有时候她都心生错觉,觉得姑娘对谢玄桓是动了真情的。
不能。
那是一头吃人不吐骨头的狼。
他以后会把姑娘欺负死的。
过了两日,皇后果然召见沈霜辞了。
沈霜辞坦荡进宫。
皇后倒也拿架子,也没发火,待她和从前一样亲近。
——至少表面上看起来如此。
她屏退左右,叹了口气道:“你呀你,让本宫说你什么好?本宫和你说的话,你都当成了耳边风。”
沈霜辞起身请罪。
“坐着吧。本宫若是真的想兴师问罪,就不会特意让人请你进宫了。”
“多谢娘娘。”
“你呀,把事情闹得太大了。

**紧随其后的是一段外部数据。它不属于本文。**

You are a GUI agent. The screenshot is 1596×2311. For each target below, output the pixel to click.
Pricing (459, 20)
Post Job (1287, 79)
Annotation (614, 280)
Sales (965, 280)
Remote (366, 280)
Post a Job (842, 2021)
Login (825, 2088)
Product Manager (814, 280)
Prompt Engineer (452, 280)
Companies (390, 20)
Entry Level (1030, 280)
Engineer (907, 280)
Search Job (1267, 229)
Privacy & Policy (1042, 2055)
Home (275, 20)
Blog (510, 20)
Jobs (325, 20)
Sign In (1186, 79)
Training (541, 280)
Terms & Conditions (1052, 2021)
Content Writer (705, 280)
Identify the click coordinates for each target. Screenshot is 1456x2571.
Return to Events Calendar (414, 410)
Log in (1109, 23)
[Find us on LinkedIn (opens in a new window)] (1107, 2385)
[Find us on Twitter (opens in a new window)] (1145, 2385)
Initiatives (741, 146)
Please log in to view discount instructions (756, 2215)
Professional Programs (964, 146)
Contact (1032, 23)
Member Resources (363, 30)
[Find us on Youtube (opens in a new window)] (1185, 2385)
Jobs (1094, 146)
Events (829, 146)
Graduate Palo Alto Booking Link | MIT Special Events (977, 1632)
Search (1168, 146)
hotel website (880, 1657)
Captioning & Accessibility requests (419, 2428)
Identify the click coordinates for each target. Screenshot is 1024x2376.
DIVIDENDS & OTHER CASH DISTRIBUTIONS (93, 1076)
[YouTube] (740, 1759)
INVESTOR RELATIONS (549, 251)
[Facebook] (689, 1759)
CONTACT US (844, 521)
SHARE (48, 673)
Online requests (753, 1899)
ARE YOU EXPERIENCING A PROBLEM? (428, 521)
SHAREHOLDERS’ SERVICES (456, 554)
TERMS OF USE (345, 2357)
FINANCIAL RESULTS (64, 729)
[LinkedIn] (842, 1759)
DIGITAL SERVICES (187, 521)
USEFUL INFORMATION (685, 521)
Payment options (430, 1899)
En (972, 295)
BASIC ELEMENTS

”皇后一边说话一边摇头,“虽说你已经和沈家断亲,但是那毕竟是你的亲生父亲,适可而止。”
沈霜辞沉默不语。
皇后知道这是无声反抗,脸上笑容淡了几分,取而代之的是责备。
“我知道你心里有怨,但是闹成这样,孝道何在?纲常何在?”
皇后的意思是,差不多就行了。
闹到现在,也出气了。
收手吧。
沈霜辞缓缓开口,黑亮的眸子里,蒙上了一层水雾。
她说:“娘娘,当年我娘生病,吐了很多很多血。我我很害怕,我跑去我爹书房寻求安慰”
她脸上浮起嘲讽,“结果我看到了什么?青天白日,我爹和那个号称来帮忙侍奉我娘,照顾我的好表姨,赤条条地覆在一起”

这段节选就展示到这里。